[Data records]
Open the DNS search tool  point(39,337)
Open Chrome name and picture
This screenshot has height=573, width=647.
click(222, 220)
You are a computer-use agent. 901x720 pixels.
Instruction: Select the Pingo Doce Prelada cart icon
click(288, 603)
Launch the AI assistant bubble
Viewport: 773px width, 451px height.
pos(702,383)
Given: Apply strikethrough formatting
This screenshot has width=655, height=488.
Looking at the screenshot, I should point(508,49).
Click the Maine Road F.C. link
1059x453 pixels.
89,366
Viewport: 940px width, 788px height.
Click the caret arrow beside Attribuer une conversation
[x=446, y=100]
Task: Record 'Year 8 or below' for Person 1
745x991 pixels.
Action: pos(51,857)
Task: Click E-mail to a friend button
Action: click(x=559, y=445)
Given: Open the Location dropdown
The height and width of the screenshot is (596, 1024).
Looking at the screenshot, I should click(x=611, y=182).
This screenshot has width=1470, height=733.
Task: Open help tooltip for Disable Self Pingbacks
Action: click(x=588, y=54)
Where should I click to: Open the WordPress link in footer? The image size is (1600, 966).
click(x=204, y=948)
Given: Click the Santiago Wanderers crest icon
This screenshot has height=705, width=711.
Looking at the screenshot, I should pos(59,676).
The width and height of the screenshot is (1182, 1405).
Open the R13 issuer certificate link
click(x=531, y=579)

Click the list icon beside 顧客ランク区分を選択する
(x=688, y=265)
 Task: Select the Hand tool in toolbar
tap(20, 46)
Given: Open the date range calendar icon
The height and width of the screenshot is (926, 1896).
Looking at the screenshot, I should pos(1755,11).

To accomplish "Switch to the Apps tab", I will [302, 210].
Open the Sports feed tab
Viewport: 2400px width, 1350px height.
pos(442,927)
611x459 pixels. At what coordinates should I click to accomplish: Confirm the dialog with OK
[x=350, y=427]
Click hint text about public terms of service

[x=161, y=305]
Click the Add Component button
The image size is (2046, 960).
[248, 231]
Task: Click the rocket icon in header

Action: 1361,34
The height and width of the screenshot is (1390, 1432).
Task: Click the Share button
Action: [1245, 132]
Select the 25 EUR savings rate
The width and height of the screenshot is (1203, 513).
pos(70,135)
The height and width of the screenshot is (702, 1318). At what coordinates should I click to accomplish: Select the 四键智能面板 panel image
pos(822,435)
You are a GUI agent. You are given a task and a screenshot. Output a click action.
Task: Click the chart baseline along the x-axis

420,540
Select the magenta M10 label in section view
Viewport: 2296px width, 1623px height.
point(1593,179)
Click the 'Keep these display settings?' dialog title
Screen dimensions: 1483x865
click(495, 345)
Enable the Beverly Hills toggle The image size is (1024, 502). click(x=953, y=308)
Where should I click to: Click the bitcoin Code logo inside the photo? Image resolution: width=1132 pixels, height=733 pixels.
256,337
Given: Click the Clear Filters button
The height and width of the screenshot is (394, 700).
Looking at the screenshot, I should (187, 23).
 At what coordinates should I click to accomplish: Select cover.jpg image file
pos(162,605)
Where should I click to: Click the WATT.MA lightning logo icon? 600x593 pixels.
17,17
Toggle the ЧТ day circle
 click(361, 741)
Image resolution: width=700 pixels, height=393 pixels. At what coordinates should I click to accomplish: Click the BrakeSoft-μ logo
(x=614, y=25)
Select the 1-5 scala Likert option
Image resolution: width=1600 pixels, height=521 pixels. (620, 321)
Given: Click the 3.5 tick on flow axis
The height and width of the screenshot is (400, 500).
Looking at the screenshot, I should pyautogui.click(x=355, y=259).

- [Exercise instructions] Present all the rows above as a Markdown table with two columns, No. and Line, giving each line its number and leaving out blank lines.

- [Finished exercise]
| No. | Line |
|---|---|
| 1 | Open the DNS search tool  point(39,337) |
| 2 | Open Chrome name and picture |
| 3 | This screenshot has height=573, width=647. |
| 4 | click(222, 220) |
| 5 | You are a computer-use agent. 901x720 pixels. |
| 6 | Instruction: Select the Pingo Doce Prelada cart icon |
| 7 | click(288, 603) |
| 8 | Launch the AI assistant bubble |
| 9 | Viewport: 773px width, 451px height. |
| 10 | pos(702,383) |
| 11 | Given: Apply strikethrough formatting |
| 12 | This screenshot has width=655, height=488. |
| 13 | Looking at the screenshot, I should point(508,49). |
| 14 | Click the Maine Road F.C. link |
| 15 | 1059x453 pixels. |
| 16 | 89,366 |
| 17 | Viewport: 940px width, 788px height. |
| 18 | Click the caret arrow beside Attribuer une conversation |
| 19 | [x=446, y=100] |
| 20 | Task: Record 'Year 8 or below' for Person 1 |
| 21 | 745x991 pixels. |
| 22 | Action: pos(51,857) |
| 23 | Task: Click E-mail to a friend button |
| 24 | Action: click(x=559, y=445) |
| 25 | Given: Open the Location dropdown |
| 26 | The height and width of the screenshot is (596, 1024). |
| 27 | Looking at the screenshot, I should click(x=611, y=182). |
| 28 | This screenshot has width=1470, height=733. |
| 29 | Task: Open help tooltip for Disable Self Pingbacks |
| 30 | Action: click(x=588, y=54) |
| 31 | Where should I click to: Open the WordPress link in footer? The image size is (1600, 966). |
| 32 | click(x=204, y=948) |
| 33 | Given: Click the Santiago Wanderers crest icon |
| 34 | This screenshot has height=705, width=711. |
| 35 | Looking at the screenshot, I should pos(59,676). |
| 36 | The width and height of the screenshot is (1182, 1405). |
| 37 | Open the R13 issuer certificate link |
| 38 | click(x=531, y=579) |
| 39 | Click the list icon beside 顧客ランク区分を選択する |
| 40 | (x=688, y=265) |
| 41 |  Task: Select the Hand tool in toolbar |
| 42 | tap(20, 46) |
| 43 | Given: Open the date range calendar icon |
| 44 | The height and width of the screenshot is (926, 1896). |
| 45 | Looking at the screenshot, I should pos(1755,11). |
| 46 | To accomplish "Switch to the Apps tab", I will [302, 210]. |
| 47 | Open the Sports feed tab |
| 48 | Viewport: 2400px width, 1350px height. |
| 49 | pos(442,927) |
| 50 | 611x459 pixels. At what coordinates should I click to accomplish: Confirm the dialog with OK |
| 51 | [x=350, y=427] |
| 52 | Click hint text about public terms of service |
| 53 | [x=161, y=305] |
| 54 | Click the Add Component button |
| 55 | The image size is (2046, 960). |
| 56 | [248, 231] |
| 57 | Task: Click the rocket icon in header |
| 58 | Action: 1361,34 |
| 59 | The height and width of the screenshot is (1390, 1432). |
| 60 | Task: Click the Share button |
| 61 | Action: [1245, 132] |
| 62 | Select the 25 EUR savings rate |
| 63 | The width and height of the screenshot is (1203, 513). |
| 64 | pos(70,135) |
| 65 | The height and width of the screenshot is (702, 1318). At what coordinates should I click to accomplish: Select the 四键智能面板 panel image |
| 66 | pos(822,435) |
| 67 | You are a GUI agent. You are given a task and a screenshot. Output a click action. |
| 68 | Task: Click the chart baseline along the x-axis |
| 69 | 420,540 |
| 70 | Select the magenta M10 label in section view |
| 71 | Viewport: 2296px width, 1623px height. |
| 72 | point(1593,179) |
| 73 | Click the 'Keep these display settings?' dialog title |
| 74 | Screen dimensions: 1483x865 |
| 75 | click(495, 345) |
| 76 | Enable the Beverly Hills toggle The image size is (1024, 502). click(x=953, y=308) |
| 77 | Where should I click to: Click the bitcoin Code logo inside the photo? Image resolution: width=1132 pixels, height=733 pixels. |
| 78 | 256,337 |
| 79 | Given: Click the Clear Filters button |
| 80 | The height and width of the screenshot is (394, 700). |
| 81 | Looking at the screenshot, I should (187, 23). |
| 82 |  At what coordinates should I click to accomplish: Select cover.jpg image file |
| 83 | pos(162,605) |
| 84 | Where should I click to: Click the WATT.MA lightning logo icon? 600x593 pixels. |
| 85 | 17,17 |
| 86 | Toggle the ЧТ day circle |
| 87 |  click(361, 741) |
| 88 | Image resolution: width=700 pixels, height=393 pixels. At what coordinates should I click to accomplish: Click the BrakeSoft-μ logo |
| 89 | (x=614, y=25) |
| 90 | Select the 1-5 scala Likert option |
| 91 | Image resolution: width=1600 pixels, height=521 pixels. (620, 321) |
| 92 | Given: Click the 3.5 tick on flow axis |
| 93 | The height and width of the screenshot is (400, 500). |
| 94 | Looking at the screenshot, I should pyautogui.click(x=355, y=259). |